The periodic pattern of subtle peaks observed in the sampled cell population linker lengths distributions is similar in all NCF cases except S-ES, and does not depend on the NCF type. Therefore, other elements that the model accounts for produced this periodic pattern. Genomic sequences are known to encode periodic signals (Cohanim et al., 2005, 2006; Widom, 1996) that follow a ∼10-bp periodic pattern. One possibility is that the periodic pattern of subtle peaks is mainly a result of these periodic signals. Alternatively, these peaks may result from the nucleosome sequence preferences, since aligned nucleosome sequences exhibit a ∼10bp periodic dinucleotide pattern (Ioshikhes et al., 1996; Satchwell et al., 1986; Segal et al., 2006), and since the model we use (the Nuc model, see Section 2.1) includes these periodic dinucleotide preferences.

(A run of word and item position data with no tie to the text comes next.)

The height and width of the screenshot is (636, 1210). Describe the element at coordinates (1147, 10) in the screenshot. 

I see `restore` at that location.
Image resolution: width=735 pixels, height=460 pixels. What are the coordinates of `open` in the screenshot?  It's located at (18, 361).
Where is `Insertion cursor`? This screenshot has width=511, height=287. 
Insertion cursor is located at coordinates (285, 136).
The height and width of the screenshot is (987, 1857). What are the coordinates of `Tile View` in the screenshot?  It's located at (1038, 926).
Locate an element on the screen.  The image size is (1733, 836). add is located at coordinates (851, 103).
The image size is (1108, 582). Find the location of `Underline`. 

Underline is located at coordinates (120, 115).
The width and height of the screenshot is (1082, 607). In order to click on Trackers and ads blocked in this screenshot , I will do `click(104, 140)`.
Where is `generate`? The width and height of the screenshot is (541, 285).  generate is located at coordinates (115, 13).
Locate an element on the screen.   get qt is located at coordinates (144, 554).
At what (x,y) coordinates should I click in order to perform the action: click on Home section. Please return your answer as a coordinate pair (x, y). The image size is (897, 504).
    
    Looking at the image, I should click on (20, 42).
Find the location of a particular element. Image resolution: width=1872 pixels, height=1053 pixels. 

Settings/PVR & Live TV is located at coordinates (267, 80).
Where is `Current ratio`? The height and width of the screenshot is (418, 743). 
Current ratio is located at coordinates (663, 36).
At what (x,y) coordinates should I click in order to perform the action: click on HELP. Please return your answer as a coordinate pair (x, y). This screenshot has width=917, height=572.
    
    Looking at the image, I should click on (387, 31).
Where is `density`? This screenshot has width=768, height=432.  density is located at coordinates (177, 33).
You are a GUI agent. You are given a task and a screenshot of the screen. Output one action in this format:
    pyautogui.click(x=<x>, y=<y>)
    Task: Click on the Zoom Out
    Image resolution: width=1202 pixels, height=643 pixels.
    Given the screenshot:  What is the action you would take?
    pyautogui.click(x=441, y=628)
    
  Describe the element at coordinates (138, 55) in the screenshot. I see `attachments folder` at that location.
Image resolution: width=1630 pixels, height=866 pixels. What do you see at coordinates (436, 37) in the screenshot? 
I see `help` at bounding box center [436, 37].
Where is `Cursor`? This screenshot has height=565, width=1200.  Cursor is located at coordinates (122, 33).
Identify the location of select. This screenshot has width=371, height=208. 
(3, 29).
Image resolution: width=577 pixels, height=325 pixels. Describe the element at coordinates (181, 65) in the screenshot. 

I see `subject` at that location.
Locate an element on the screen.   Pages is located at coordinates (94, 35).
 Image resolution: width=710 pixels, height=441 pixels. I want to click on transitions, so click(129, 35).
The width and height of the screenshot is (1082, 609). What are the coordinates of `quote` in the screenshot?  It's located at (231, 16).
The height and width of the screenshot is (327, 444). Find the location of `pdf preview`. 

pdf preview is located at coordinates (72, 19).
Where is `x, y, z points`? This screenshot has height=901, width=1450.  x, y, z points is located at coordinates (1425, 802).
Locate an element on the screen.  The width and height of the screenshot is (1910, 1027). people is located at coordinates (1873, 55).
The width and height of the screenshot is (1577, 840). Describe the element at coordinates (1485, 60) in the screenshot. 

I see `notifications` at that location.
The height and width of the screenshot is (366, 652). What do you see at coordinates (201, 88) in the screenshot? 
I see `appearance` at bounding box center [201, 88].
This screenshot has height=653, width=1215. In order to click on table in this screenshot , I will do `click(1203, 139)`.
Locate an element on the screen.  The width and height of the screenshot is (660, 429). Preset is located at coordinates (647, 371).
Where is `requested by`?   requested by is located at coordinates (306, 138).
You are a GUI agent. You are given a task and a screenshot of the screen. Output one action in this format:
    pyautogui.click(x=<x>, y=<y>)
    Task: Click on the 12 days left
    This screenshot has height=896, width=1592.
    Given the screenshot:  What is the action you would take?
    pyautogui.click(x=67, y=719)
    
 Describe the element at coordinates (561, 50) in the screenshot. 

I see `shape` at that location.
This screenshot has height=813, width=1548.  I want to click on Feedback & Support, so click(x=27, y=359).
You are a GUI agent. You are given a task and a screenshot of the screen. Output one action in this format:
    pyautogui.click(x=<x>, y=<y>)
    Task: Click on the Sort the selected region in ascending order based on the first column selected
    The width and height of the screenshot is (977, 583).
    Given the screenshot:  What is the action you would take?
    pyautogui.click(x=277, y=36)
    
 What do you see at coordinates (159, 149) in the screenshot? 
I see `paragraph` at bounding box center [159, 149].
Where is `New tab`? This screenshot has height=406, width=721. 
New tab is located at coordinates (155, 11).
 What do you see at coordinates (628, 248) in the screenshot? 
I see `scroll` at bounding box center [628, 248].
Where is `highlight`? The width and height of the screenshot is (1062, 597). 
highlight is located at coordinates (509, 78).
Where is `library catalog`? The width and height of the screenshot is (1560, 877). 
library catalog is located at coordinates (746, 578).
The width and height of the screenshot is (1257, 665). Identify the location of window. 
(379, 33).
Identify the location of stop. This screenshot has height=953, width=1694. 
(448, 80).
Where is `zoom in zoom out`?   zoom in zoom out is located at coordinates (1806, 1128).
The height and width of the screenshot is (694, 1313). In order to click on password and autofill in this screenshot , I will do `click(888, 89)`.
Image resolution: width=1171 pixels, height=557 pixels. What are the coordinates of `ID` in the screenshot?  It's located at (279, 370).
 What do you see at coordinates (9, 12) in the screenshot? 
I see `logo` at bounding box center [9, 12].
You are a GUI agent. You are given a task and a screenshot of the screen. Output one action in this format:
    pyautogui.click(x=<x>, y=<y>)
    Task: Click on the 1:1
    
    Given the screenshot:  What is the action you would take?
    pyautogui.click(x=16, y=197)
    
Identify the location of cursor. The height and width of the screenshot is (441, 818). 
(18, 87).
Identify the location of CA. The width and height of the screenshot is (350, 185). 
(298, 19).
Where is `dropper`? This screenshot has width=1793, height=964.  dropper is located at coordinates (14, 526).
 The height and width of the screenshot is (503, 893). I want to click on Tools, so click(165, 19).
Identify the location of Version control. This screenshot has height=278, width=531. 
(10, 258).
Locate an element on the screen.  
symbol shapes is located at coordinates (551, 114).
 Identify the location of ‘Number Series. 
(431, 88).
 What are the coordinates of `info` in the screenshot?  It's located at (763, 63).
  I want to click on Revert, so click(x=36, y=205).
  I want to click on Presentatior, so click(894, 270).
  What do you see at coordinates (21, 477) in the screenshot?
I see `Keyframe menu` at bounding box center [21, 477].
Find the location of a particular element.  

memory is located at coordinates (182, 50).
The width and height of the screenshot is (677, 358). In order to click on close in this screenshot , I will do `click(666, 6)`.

If the latter possibility is true, then using a non-uniform and non-periodic model of nucleosome sequence preferences would not produce a periodic pattern of subtle peaks. To examine this, we created an alternative model of the nucleosome sequence preferences, denoted NucU, which replaces the Nuc model (see Section 2.1), with a model in which the periodic dinucleotide preferences are removed (see Supplementary Methods). We repeated the above process of generating sampled linker lengths distributions from cell population data for several of the above NCFs using the NucU model, and compared them with the ones generated using the Nuc model. The results of this comparison appear in Figure 3, where for each NCF we present both sampled cell population linker lengths distributions, with the original Nuc model (in green), and with the NucU model (in orange). Notably, whereas the general theme of the distribution is similar for both cases, the periodic pattern of subtle peaks is abolished as a result of the removal of the periodic component of the nucleosome sequence preferences model. This demonstrates that the periodic subtle peaks pattern is mainly a result of the periodicity of the nucleosome sequence preferences. This suggests that the previously reported preferentially quantized linker lengths distribution (Cohanim et al., 2006; Wang et al., 2008) results mainly from the periodic sequence preferences of the nucleosome itself, rather than from periodicity of certain signals encoded in genomic sequences.

Fig. 3.

Fig. 3.

A comparison of sampled linker lengths distributions derived from cell population data that was sampled by one of two models: a model that recognizes nucleosome periodic sequence preferences (using the Nuc model, in green) and a model that does not (using the NucU model, in orange). The comparison was performed for four different NCFs. For each NCF, the distribution was similar in both cases, but the preference for quantized linker lengths was abolished when periodic nucleosome sequence preferences were removed. This demonstrates that preferentially quantized linker lengths distributions are mainly the result of the periodic sequence preferences of the nucleosome itself.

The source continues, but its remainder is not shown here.